- **Prompt**
Skip the pictures. Return exactly the lines from the one containing "You are a computer-use" through the end of the entries below.

Segment Start: Provided material

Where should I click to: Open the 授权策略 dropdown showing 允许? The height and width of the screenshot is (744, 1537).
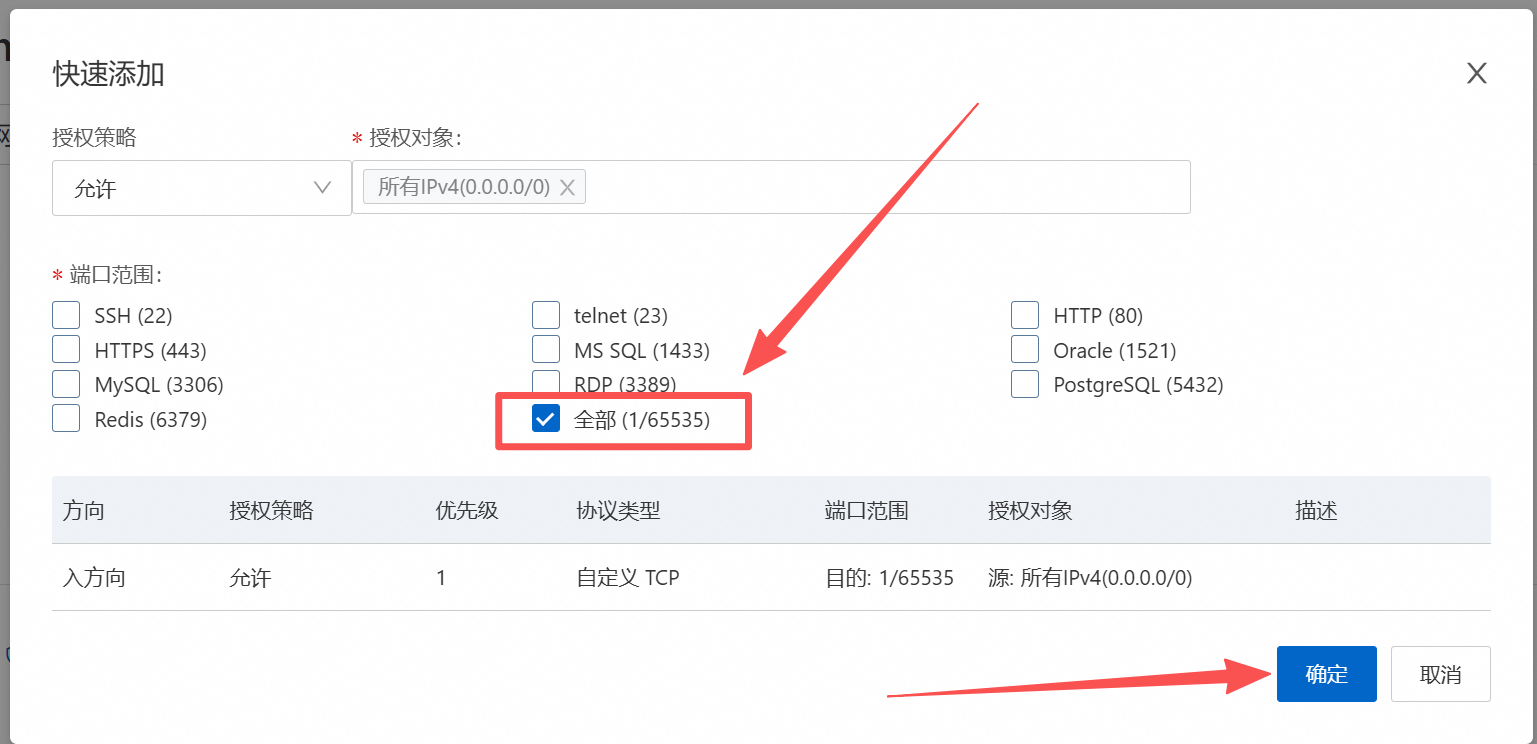(x=200, y=188)
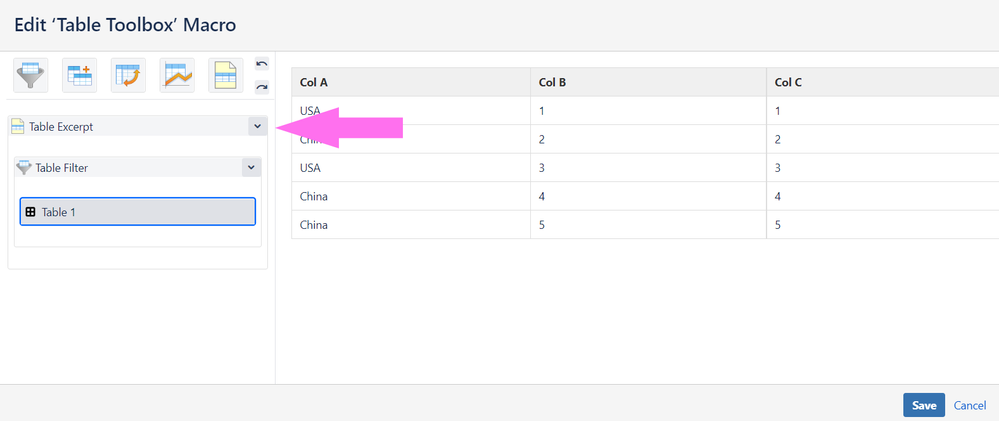Click the Col A column header
999x421 pixels.
point(411,82)
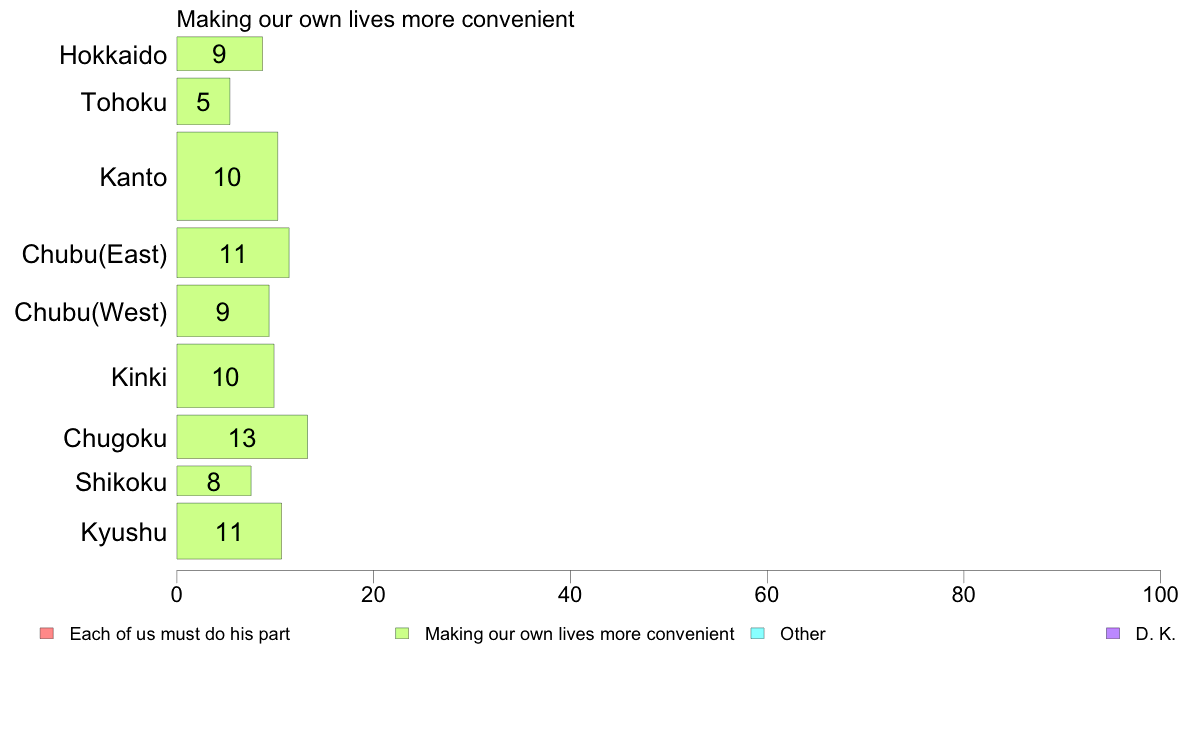Click the 'D. K.' legend label

[x=1155, y=634]

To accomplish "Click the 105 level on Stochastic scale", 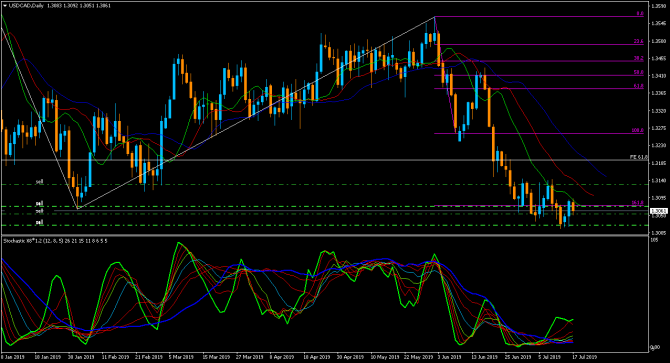I will (x=654, y=240).
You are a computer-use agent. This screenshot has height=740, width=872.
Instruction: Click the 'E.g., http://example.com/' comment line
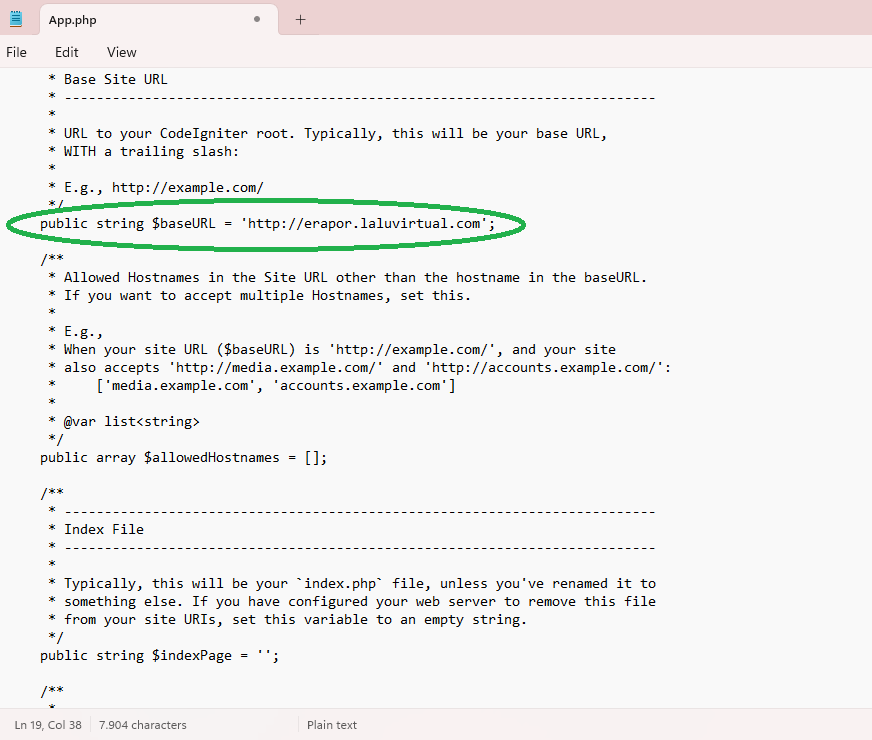click(x=163, y=188)
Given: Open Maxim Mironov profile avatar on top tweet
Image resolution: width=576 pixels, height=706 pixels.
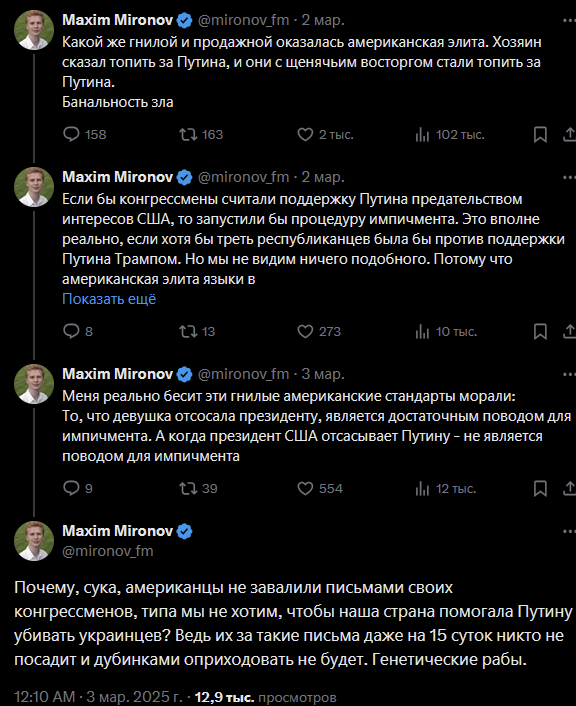Looking at the screenshot, I should 34,29.
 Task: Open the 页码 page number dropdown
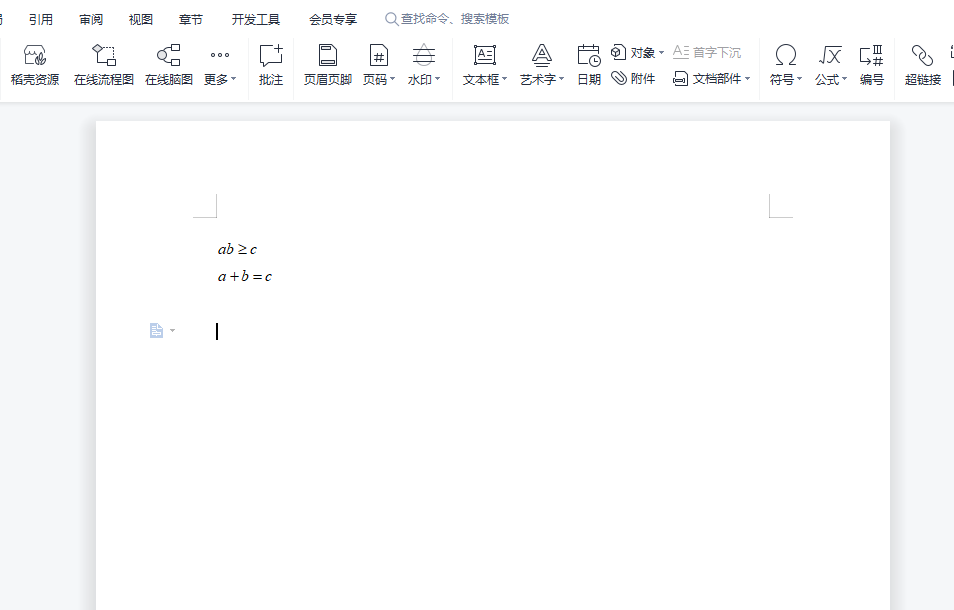[379, 79]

Segment End: Provided material

- **Response area**
You are a computer-use agent. This screenshot has height=740, width=872.
Instruction: Click the 'E.g., http://example.com/' comment line
click(x=163, y=188)
Given: Open Maxim Mironov profile avatar on top tweet
Image resolution: width=576 pixels, height=706 pixels.
Looking at the screenshot, I should 34,29.
 Task: Open the 页码 page number dropdown
[379, 79]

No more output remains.